Medicine being a forward-looking, progressive enterprise, it pays little heed to the traditional remedies of the past, which being "unscientific'' are of historical interest only. The "alternative'' brigade tend to take the contrary view, claiming it is precisely because the Chinese, for example, have been practising acupuncture for thousands of years that we can have confidence in its efficacy.
It is of interest then with the current fascination with all things Roman that their medical practices could substantiate either view. Most Roman remedies - certainly those recorded by Pliny - are so bizarre it is difficult to believe anyone could have taken them seriously at the time. Typical of his advice is to women after childbirth: that they should rub their breasts with a mixture of sow's blood, goose grease and spider's web to prevent them becoming engorged, apply a poultice of partridge egg ash and wax to keep them firm, while "an earthworm drunk with honey will stimulate the flow of milk''.

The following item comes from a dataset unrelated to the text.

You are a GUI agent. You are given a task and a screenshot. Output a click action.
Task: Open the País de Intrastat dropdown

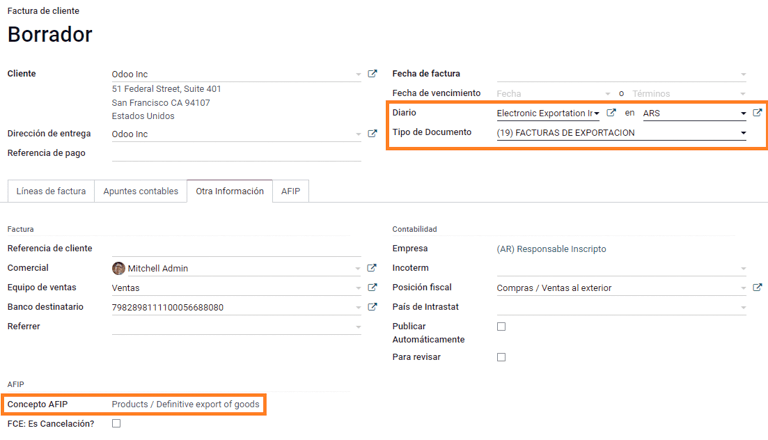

But the recent reissue of the most popular medical treatise of the ancient world, the Materia Medica by the learned physician Pedanius Dioscorides, reveals a profound knowledge of many highly specific natural remedies long forgotten and only recently rediscovered in the West. These include the natural antidepressant St John's Wort, which he commends "for it expels choleric excrements'', and the very valuable aloe vera for the treatment of wounds sustained in battle.
And the Romans had, of course, olive oil to strengthen the nails, soften the skin and ease aching muscles and tired feet. Perhaps, speculates a classical scholar writing in The Lancet, its regular application after bathing might explain why athlete's foot seems to have been unknown in the ancient world, despite the enthusiasm for public baths that would certainly have spread the fungus around. Being a lifelong sufferer himself, he tested his theory by applying a couple of drops between the toes every day. The athlete's foot vanished, never to return. And that is very useful to know.